The participant will no longer undergo a PUMP when:
FiO2 ≤ 35%,
And they have fully transitioned to spontaneous breathing
And the PaO2 was ≥ 60 mmHg for the last 24 h, or
After 10 days from study enrolment, or
At the discretion of the clinician, for example:
When they have a new neurological condition.
They are awake and breathing normally without evidence of respiratory distress, and where sedation (with or without paralysis) is not considered to be in their best interests.
ABGs will be recorded twice daily and before and after any recruitment procedure.
Data will be collected continuously until the patient is disconnected from the ventilator.
Recruitment manoeuvres (RM)
Patients enrolled in this study will undergo RMs. The RMs are only carried out by senior medical staff or senior trainees familiar with this technique. RMMax and PUMPs are for participants randomised to the MBV protocol arm only.

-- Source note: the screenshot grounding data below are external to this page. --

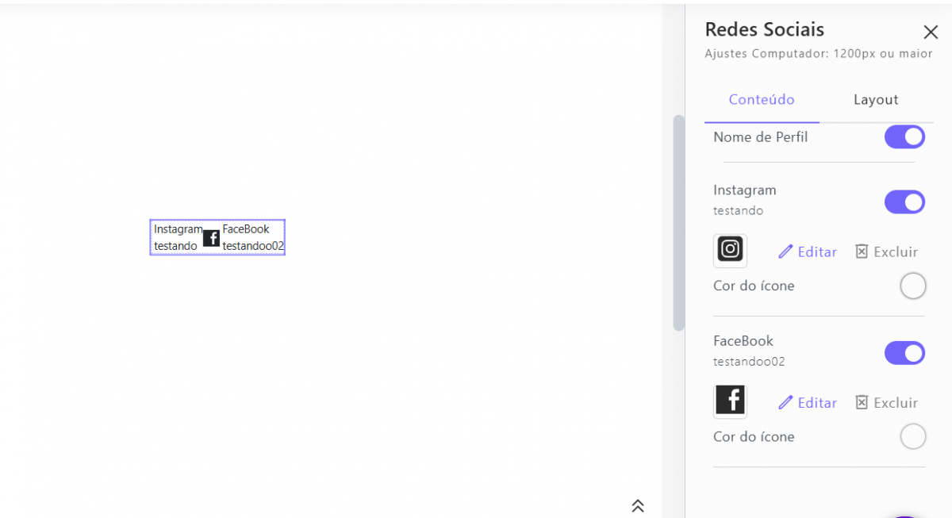Viewport: 952px width, 518px height.
Task: Turn off the Instagram network toggle
Action: 904,202
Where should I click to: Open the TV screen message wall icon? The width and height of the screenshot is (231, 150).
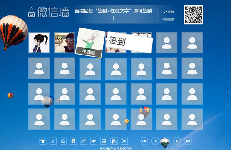pyautogui.click(x=63, y=141)
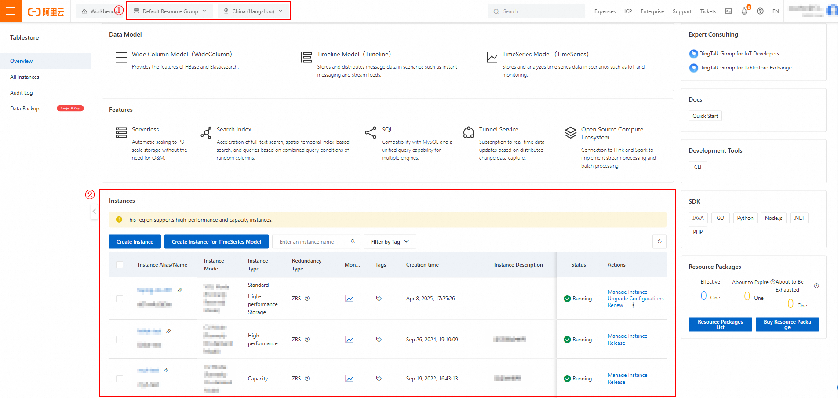Image resolution: width=838 pixels, height=398 pixels.
Task: Check the first instance row checkbox
Action: [120, 299]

Patients assigned to the SPV arm may undergo a staircase RM (SRM) at the discretion of the treating clinician according to standard practice. (see “Standard practice staircase recruitment manoeuvre”).
All RMs will be performed in SIMV pressure controlled (PC) ventilation mode. The peak inspiratory pressure (Pi) is set to achieve a VT of 6–8 ml/kg IBW. Preferably, VT should result in DP ≤ 15 cmH2O above PEEP.
Before and after each RM, ABGs (pH, PaCO2, PaO2, HCO3), SpO2, end-tidal CO2 partial pressure (ETCO2), FiO2, PEEP, RR), and VT will be recorded. In addition, during the RMmax (model-based ventilation arm) or (standard practice ventilation (SRM) arm, at each PEEP increment, Heart rate, rhythm, mean arterial pressure (MAP), SpO2, FiO2, VT, RR, ETCO2 and rates of use of vasoactive drugs will be recorded. This data will be valuable in assessing the safety of the RMMax, PUMP and SRM.
In many cases, where the lung stiffness, or respiratory elastance (E) is high, it will not be possible to deliver a VT of 6 ml/kg IBW. Furthermore, during the RM, the delivered VT may fall further as the elastance increases. As a result, it may be necessary to increase the respiratory rate to accommodate the reduction in minute ventilation. For example, if E is > 40 cmH2O/L (or compliance < 25 ml/cmH2O) in a patient weighing 58 kg (IBW), (normal range 15–20 cmH2O/L), the VT will be < 6 ml/kg (< 350 ml) when the driving pressure is 15 cmH2O.
It is important that oxygenation targets in both arms are carefully followed to ensure a fair comparison between them. The SpO2 will be kept in the target range prior to any RM. This approach allows small decreases in oxygenation to be detected during the decremental PEEP phase of the recruitment manoeuvre, while also providing a sufficient buffer in the event of significant de-saturation due to ventilation perfusion (V/Q) mismatch. V/Q mismatch increases with higher airway pressures when pulmonary arterial blood is shunted away from the pulmonary capillaries by-passing aerated regions of the lung.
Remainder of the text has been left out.